» **PROBLEM TO SOLVE**
Would you give the entries below again, precisely as they are written?

» **RECORDED INFORMATION**

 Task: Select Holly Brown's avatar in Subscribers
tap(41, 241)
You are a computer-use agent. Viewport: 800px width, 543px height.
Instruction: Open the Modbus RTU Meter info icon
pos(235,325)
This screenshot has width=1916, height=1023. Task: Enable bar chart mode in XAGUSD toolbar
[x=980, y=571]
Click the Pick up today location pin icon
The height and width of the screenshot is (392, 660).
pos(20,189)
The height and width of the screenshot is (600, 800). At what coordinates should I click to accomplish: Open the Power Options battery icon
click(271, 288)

» **SOLUTION TO THIS EXERCISE**
 Task: Select Holly Brown's avatar in Subscribers
tap(41, 241)
You are a computer-use agent. Viewport: 800px width, 543px height.
Instruction: Open the Modbus RTU Meter info icon
pos(235,325)
This screenshot has width=1916, height=1023. Task: Enable bar chart mode in XAGUSD toolbar
[x=980, y=571]
Click the Pick up today location pin icon
The height and width of the screenshot is (392, 660).
pos(20,189)
The height and width of the screenshot is (600, 800). At what coordinates should I click to accomplish: Open the Power Options battery icon
click(271, 288)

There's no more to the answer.